Activation of c-Jun N-terminal kinase (JNK) by widely used specific p38 MAPK inhibitors SB202190 and SB203580: a MLK-3-MKK7-dependent mechanism.

Mitogen-activated protein kinases (MAPKs) are key signaling molecules that respond to mitogenic stimulation or environmental stress, resulting in the expression of target proteins. c-Jun N-terminal kinase (JNK) and p38 MAPKs are activated by inflammatory cytokines or environmental stress. Specific p38 MAPK inhibitors, such as SB202190 or SB203580, are widely used to dissect p38 MAPK-related signal transduction mechanisms. While using SB202190 to inhibit p38 MAPK-related signaling, we observed that SB202190 treatment could activate JNK. Further experiments showed that treatment of cells with SB202190 could phosphorylate JNK and activating transcription factor 2 (ATF-2), and increased AP-1 DNA binding.
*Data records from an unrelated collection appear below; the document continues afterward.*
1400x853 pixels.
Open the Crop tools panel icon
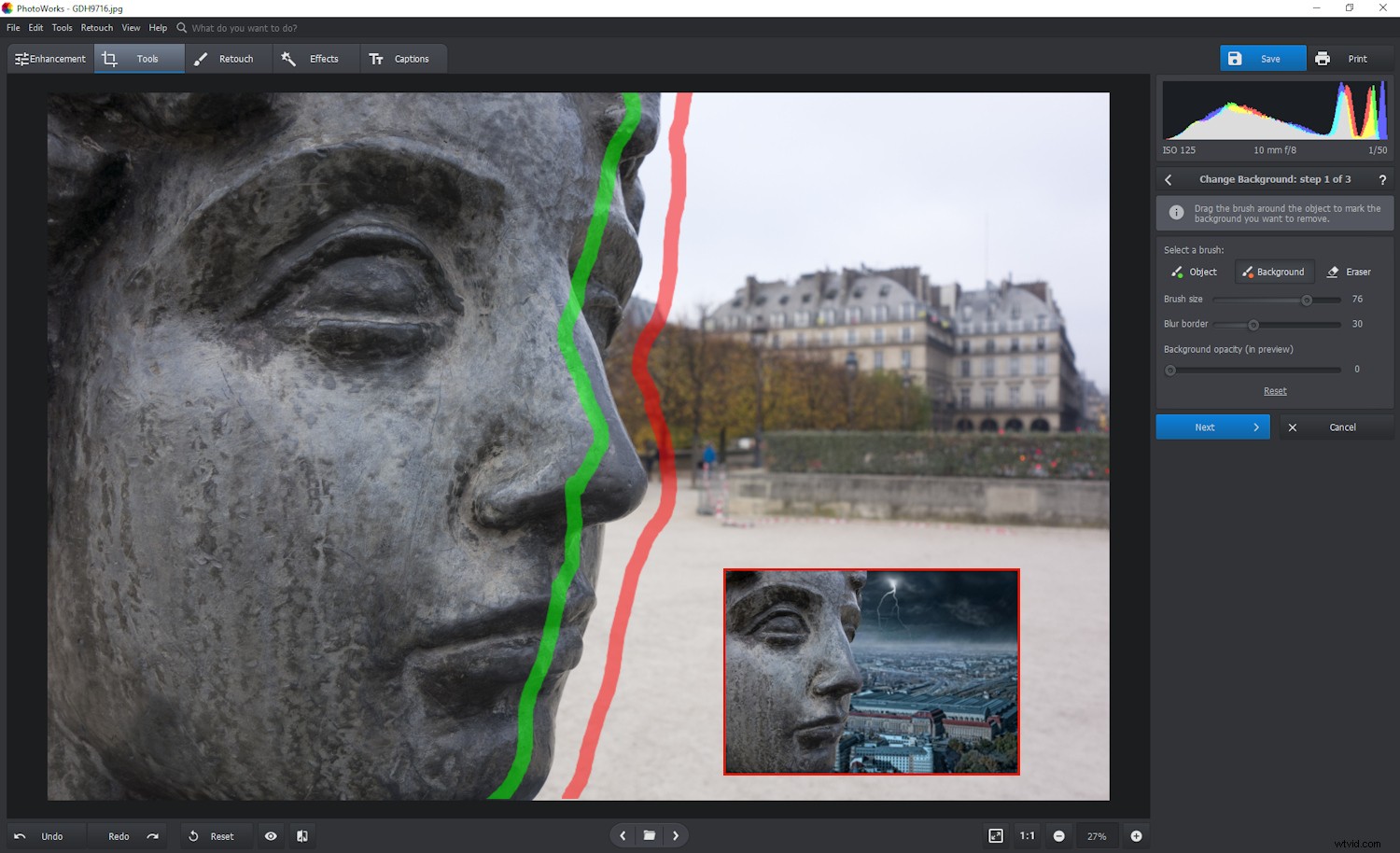coord(109,58)
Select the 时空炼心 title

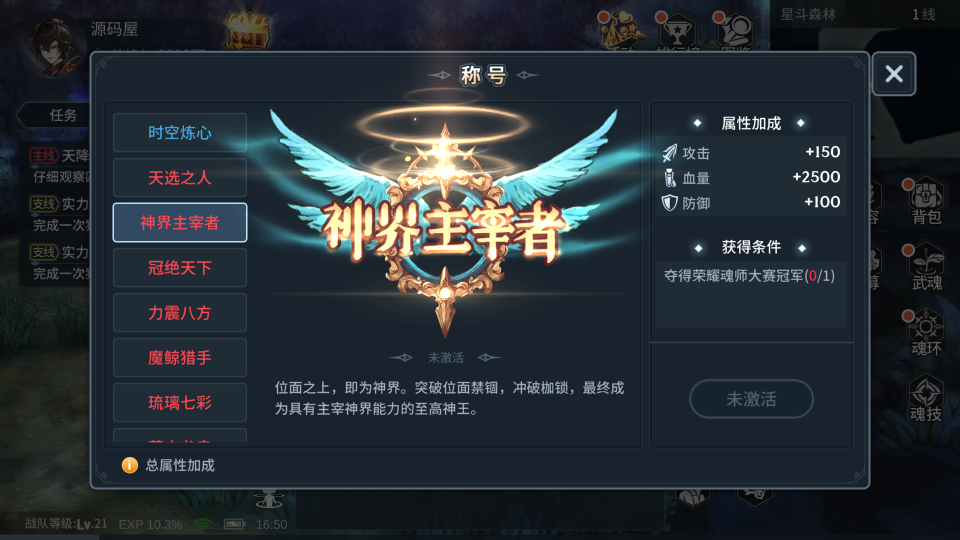tap(180, 132)

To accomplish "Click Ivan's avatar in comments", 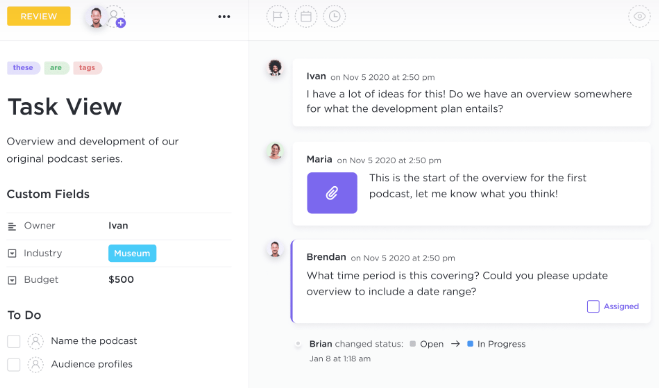I will pos(275,67).
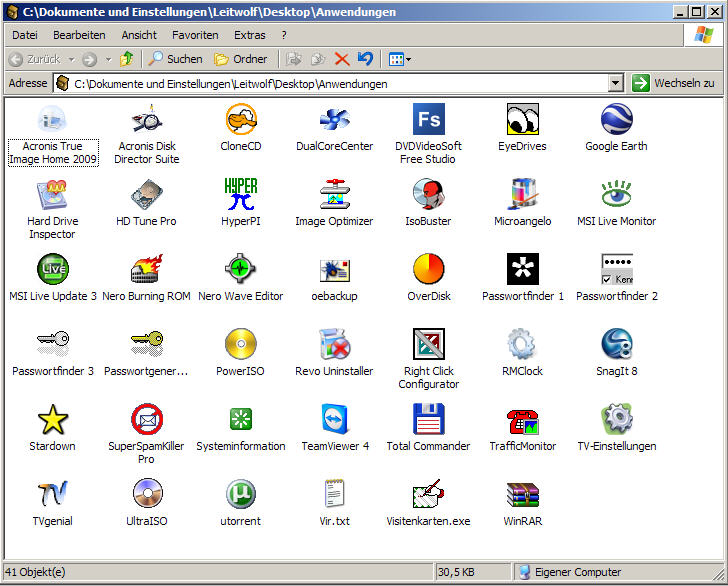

Using multiple cell lines and primary endothelial cells, we demonstrated that specific p38 MAPK inhibitors SB202190 or SB203580 induces the activation of the JNK pathway. Further, using with RNA interference and kinase-inactive expression of intermediates of the JNK pathway, we demonstrated SB202190- or SB203580-induced JNK activation is dependent on the MLK-3-MKK4/MKK7-dependent signal transduction pathway. Finally, we demonstrate that treatment of cells with SB202190 or SB203580 induces the phosphorylation and activation of MLK3.